From questioning to a challenge for cause
The reason to ask these questions is to support a challenge for cause under Rule for Courts-Martial 912. A member may be challenged for actual bias, meaning a personal bias that will not yield to the evidence and the law, or for implied bias, which is evaluated under an objective standard focused on whether the public would perceive the proceeding as fair given the member’s presence. A member whose understanding of consent reveals a fixed view at odds with the law, or who cannot commit to applying the law as instructed, may be removed for actual bias. Even a member who professes the ability to be fair may be removed for implied bias if the circumstances would create a substantial doubt about the fairness of the court-martial in the eyes of the public. Voir dire about consent understanding is what builds the record for either type of challenge.
The bottom line
Panel members can be questioned during voir dire about their understanding of sexual consent standards. In an Article 120 case, a member’s misconception about consent can create actual or implied bias, and Rule for Courts-Martial 912 permits inquiry aimed at exposing such bias and supporting a challenge for cause. The military judge controls the scope and will allow reasonable questioning into attitudes and the willingness to follow instructions, while prohibiting questions that instruct the members on the law, misstate it, or seek a commitment to a verdict. Counsel should frame the inquiry around the members’ existing beliefs and their capacity to apply the court’s instructions, which is both permissible and the most effective way to identify a member who cannot fairly try the case.
Disclaimer
This article is provided strictly for general educational and informational purposes. It is intended to explain how the Uniform Code of Military Justice (UCMJ), the Rules for Courts-Martial, the Military Rules of Evidence, and related military administrative processes work as a matter of public legal education. It does not constitute legal advice, a legal opinion, or a recommendation about any particular case, and it is not a substitute for advice from a qualified military defense attorney who can evaluate the specific facts and command, service, and jurisdictional circumstances involved.

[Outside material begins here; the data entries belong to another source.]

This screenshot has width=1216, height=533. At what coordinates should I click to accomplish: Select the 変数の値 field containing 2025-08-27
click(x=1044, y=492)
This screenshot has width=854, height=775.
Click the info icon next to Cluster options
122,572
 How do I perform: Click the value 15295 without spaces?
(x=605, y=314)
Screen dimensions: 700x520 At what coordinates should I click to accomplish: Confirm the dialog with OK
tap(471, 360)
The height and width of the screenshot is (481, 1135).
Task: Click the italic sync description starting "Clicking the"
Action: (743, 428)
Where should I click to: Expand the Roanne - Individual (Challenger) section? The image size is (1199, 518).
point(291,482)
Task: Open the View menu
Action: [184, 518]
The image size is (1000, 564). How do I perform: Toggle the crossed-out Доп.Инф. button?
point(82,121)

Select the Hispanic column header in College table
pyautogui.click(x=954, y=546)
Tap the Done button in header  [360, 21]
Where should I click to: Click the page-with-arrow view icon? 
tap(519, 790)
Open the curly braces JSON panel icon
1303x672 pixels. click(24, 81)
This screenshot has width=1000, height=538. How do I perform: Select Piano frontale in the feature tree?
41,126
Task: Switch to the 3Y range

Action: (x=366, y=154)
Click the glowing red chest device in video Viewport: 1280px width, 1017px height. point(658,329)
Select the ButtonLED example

Reading this article, or contacting any website on which it appears, does not create an attorney-client relationship between the reader and any law firm, attorney, or author. Every court-martial, nonjudicial punishment action, administrative separation, and security-clearance matter turns on its own facts, the charged articles, the convening authority, the service branch, and the evidence, and outcomes vary widely from one case to another.
Military law also changes over time. The Military Justice Act of 2016 (effective January 1, 2019) and subsequent National Defense Authorization Acts renumbered and rewrote many punitive articles, revised the Article 32 preliminary hearing, and altered sentencing, clemency, and appellate procedures. Statutes, regulations, executive orders, the Manual for Courts-Martial, and decisions of the service Courts of Criminal Appeals and the Court of Appeals for the Armed Forces may have been amended, superseded, or reinterpreted after this article was written, and article numbers or procedures cited here may have changed.